I know on GCP, we can set up a vscode server and connect to that. But what I\'m after here, is to know whether it is possible to connect to the runtime instance on Google Colab
I encountered the same issue with second login and I finally figured that out.
This issue is raised by no execution permission for the ./ngrok file. In my understand,when downloaded ngrok and unziped it at the first time, it gained the execute permission. So you were able to create a tunnel. But when the Colab runtime was restarted, I think it automatically recycled those permissions, because when I tried ./ngrok authtoken $authtoken ....

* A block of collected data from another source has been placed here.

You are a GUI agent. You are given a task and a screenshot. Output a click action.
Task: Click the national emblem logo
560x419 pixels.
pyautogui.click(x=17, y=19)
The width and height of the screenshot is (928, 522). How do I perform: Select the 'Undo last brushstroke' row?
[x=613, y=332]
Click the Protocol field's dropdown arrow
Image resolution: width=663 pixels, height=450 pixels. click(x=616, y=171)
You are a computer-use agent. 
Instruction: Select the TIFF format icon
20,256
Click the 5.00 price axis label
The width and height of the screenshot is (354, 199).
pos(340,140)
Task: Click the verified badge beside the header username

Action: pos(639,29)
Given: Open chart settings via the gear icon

, it gave me permission denied error.
Therefore the only thing need to be done is to reassign ./ngrok the execute permission,
for example , run chmod 755 ./ngrok
. And script will work.
Yes, it is very possible. Just managed it today.

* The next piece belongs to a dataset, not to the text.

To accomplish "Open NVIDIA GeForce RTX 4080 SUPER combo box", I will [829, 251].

What you need to do is create an ssh connection with the google collab. Write this on a google collab jupyter Notebook:
import random, string
password = ''.join(random.choice(string.ascii_letters + string.digits) for i in range(20))
#Download ngrok
! wget -q -c -nc https://bin.equinox.io/c/4VmDzA7iaHb/ngrok-stable-linux-amd64.zip
! unzip -qq -n ngrok-stable-linux-amd64.zip
#Setup sshd
! apt-get install -qq -o=Dpkg::Use-Pty=0 openssh-server pwgen > /dev/null
#Set root password
! echo root:$password | chpasswd
! mkdir -p /var/run/sshd
! echo "PermitRootLogin yes" >> /etc/ssh/sshd_config
! echo "PasswordAuthentication yes" >> /etc/ssh/sshd_config
! echo "LD_LIBRARY_PATH=/usr/lib64-nvidia" >> /root/.bashrc
! echo "export LD_LIBRARY_PATH" >> /root/.bashrc
#Run sshd
get_ipython().system_raw('/usr/sbin/sshd -D &')
#Ask token
print("Copy authtoken from https://dashboard.ngrok.com/auth")
import getpass
authtoken = getpass.getpass()
#Create tunnel
get_ipython().system_raw('./ngrok authtoken $authtoken && ./ngrok tcp 22 &')
#Print root password
print("Root password: {}".format(password))
#Get public address
! curl -s http://localhost:4040/api/tunnels | python3 -c \
"import sys, json; print(json.load(sys.stdin)['tunnels'][0]['public_url'])"

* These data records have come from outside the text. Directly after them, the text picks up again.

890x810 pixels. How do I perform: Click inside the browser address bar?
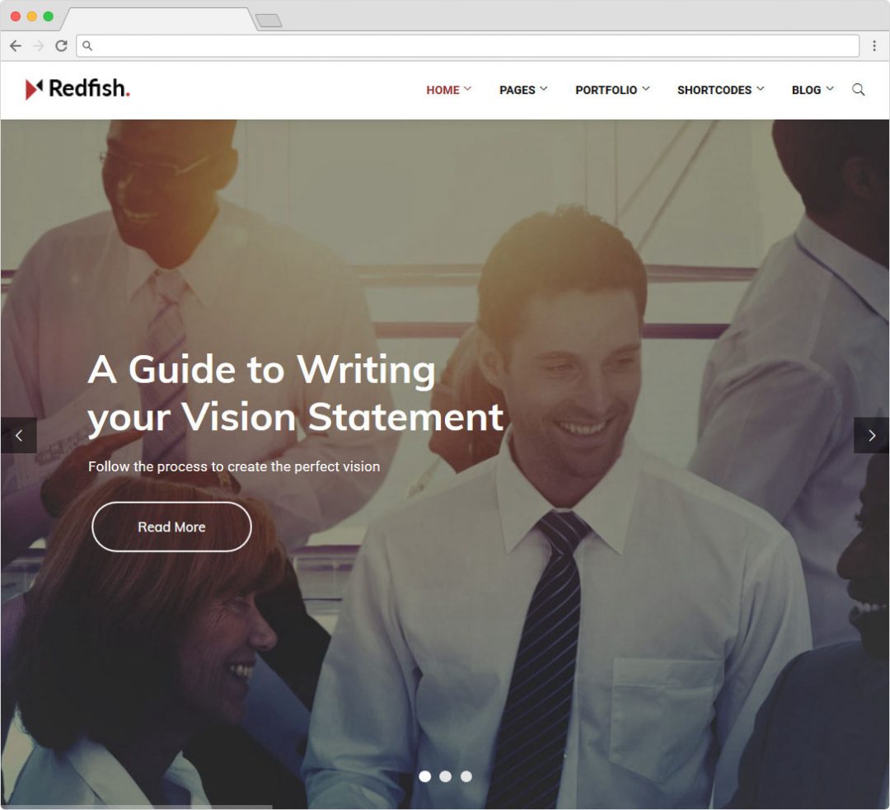click(x=468, y=46)
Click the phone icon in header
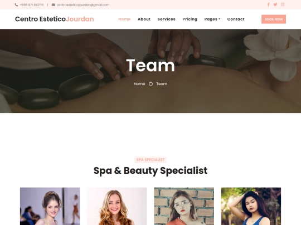 (16, 5)
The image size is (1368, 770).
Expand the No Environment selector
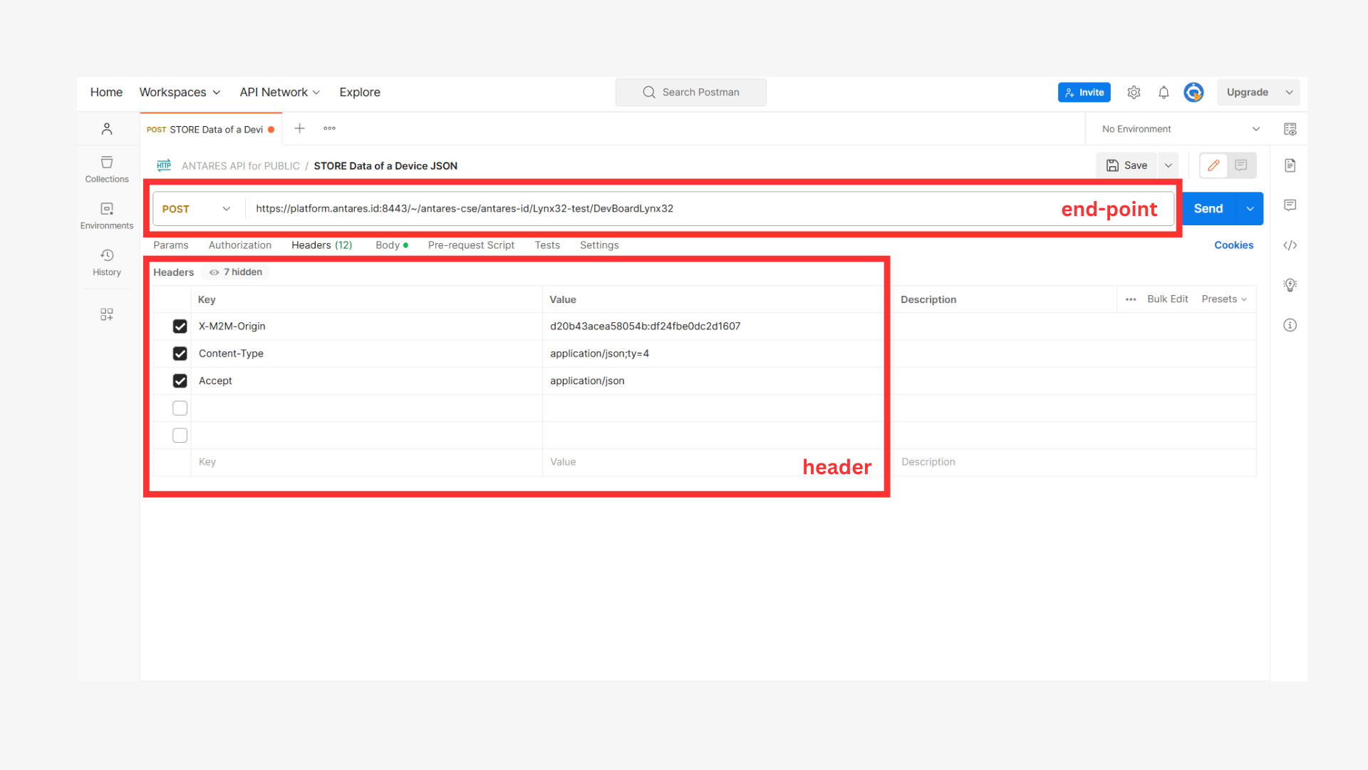[1181, 129]
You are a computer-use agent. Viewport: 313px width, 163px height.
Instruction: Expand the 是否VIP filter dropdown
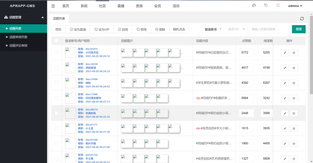[x=237, y=29]
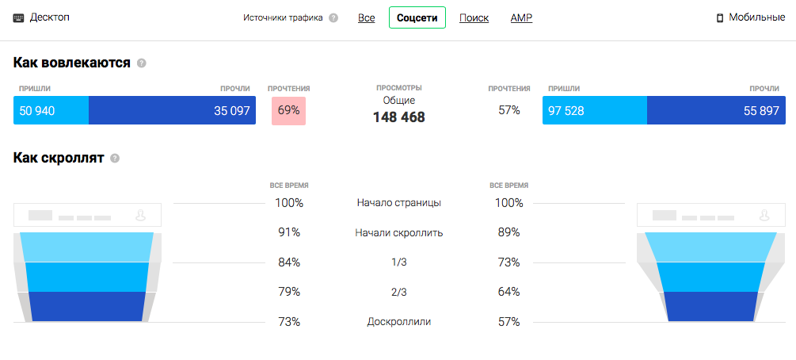This screenshot has height=360, width=796.
Task: Click the pink 69% read-rate badge
Action: (x=288, y=110)
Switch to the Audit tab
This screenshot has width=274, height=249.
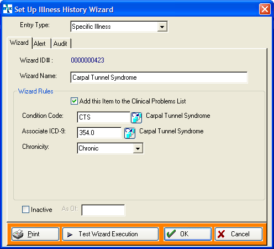click(61, 44)
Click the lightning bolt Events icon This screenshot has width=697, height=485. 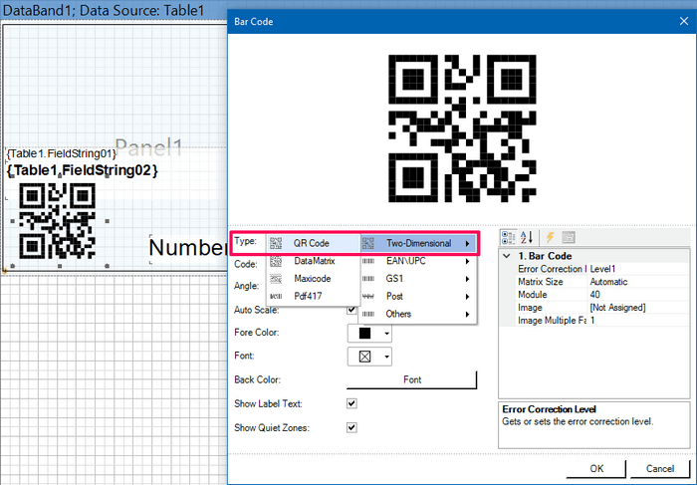550,237
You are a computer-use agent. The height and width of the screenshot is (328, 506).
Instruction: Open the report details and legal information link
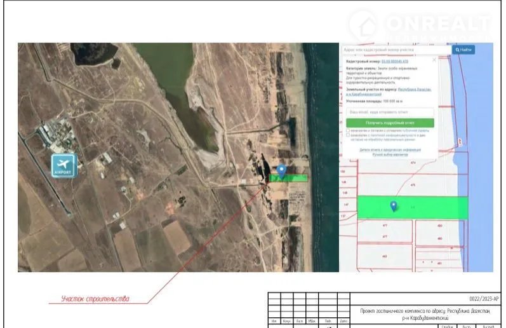390,149
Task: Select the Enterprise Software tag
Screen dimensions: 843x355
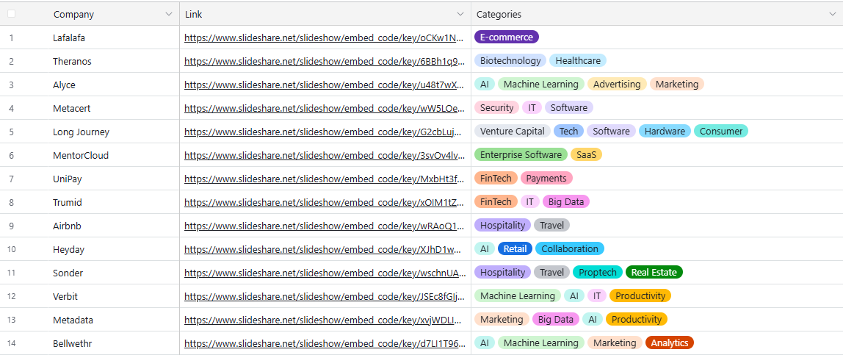Action: (521, 155)
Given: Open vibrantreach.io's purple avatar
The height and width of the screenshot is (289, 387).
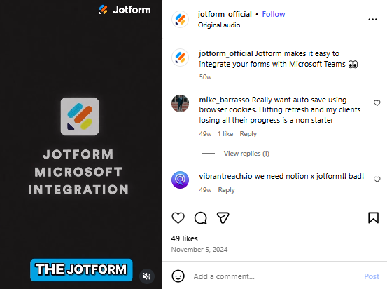Looking at the screenshot, I should (180, 180).
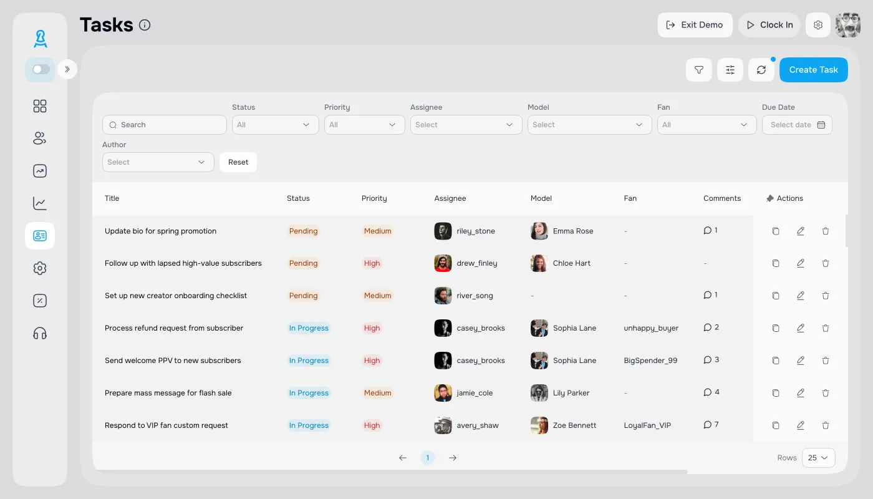The height and width of the screenshot is (499, 873).
Task: Click the filter funnel icon
Action: click(699, 70)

Check your ngrok status to get your portnum(via the website)
After that you can connect to collab via ssh:
This is the terminal command:
$ ssh <user>@0.tcp.ngrok.io -p <portNum>
(it will ask you for the password generated by the above snipet) You should be able to connect now.
But if you want to use vscode, repeat the connection with ssh via the Remote SSH extension
sources:
remote ssh: https://marketplace.visualstudio.com/items?itemName=ms-vscode-remote.remote-ssh connection: Connect to google collab with ssh from console from PC
If you exit a session, you can not reconnect, because I believe it changes the port. I tried it too, then it throws an error, saying it's not possible.
But, if you run through the setup again and go the the https://dashboard.ngrok.com/status
, you will see, that the port changed. Then you will be able to use it as a new remote connection. This way, I managed it to connect again.
As far as I understand, once a session is terminated, Google will not keep your files.
There is a python package that was built for this, colab-shh. Although, you have to manually open colab from and browser to create an instance because colab dosn't have API to do that yet.
I've just found another method without using ssh.
# Install jupyterlab and ngrok
!pip install jupyterlab==2.2.9 pyngrok -q
# Run jupyterlab in background
!nohup jupyter lab --ip=0.0.0.0 &
# Make jupyterlab accessible via ngrok
from pyngrok import ngrok
print(ngrok.connect(8888))
It will then show a JupyterLab URL
http://f1fe6fb39df6.ngrok.io # for example
You can click it to run JupyterLab now. Or use the URL with VSCode for remote Jupyter kernel.